■ **Problem**: Rewrite the lines from the one containing "You are a computer-use agent. Viewport: 824px" through the end of the data records, requests included. Multiply every coordinate in the answers by 2.6 and round each result to a whole number, with halves rounding up.

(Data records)
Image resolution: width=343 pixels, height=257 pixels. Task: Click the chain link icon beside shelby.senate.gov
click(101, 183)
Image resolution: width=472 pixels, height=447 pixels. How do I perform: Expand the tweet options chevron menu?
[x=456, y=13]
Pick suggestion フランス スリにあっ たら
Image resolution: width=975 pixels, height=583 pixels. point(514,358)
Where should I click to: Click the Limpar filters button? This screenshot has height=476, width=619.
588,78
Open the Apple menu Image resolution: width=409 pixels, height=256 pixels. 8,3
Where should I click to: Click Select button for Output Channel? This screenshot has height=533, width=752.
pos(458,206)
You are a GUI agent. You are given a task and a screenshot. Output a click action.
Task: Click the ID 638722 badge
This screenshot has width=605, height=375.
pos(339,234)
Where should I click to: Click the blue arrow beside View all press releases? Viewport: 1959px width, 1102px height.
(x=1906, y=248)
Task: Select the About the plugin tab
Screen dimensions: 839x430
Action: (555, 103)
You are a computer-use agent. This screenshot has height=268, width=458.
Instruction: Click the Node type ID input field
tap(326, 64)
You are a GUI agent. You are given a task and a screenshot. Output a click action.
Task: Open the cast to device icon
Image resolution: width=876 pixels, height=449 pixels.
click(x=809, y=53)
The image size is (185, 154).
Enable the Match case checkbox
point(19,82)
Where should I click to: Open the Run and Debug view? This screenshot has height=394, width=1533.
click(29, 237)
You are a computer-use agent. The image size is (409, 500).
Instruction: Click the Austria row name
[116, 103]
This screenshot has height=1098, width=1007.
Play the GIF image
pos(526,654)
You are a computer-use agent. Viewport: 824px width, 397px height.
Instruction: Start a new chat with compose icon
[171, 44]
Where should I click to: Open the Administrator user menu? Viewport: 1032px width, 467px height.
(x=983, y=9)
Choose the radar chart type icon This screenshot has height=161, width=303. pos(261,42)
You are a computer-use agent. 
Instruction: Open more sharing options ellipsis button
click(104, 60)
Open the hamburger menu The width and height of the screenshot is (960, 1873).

■ **Solution**:
You are a computer-use agent. Viewport: 824px width, 397px height.
Instruction: Start a new chat with compose icon
[445, 114]
Where should I click to: Open the Administrator user menu? Viewport: 1032px width, 467px height.
(x=2556, y=23)
Choose the radar chart type icon This screenshot has height=161, width=303. pos(679,109)
You are a computer-use agent. 
Instruction: Open more sharing options ellipsis button
click(270, 156)
Open the hamburger menu The width and height of the screenshot is (960, 1873).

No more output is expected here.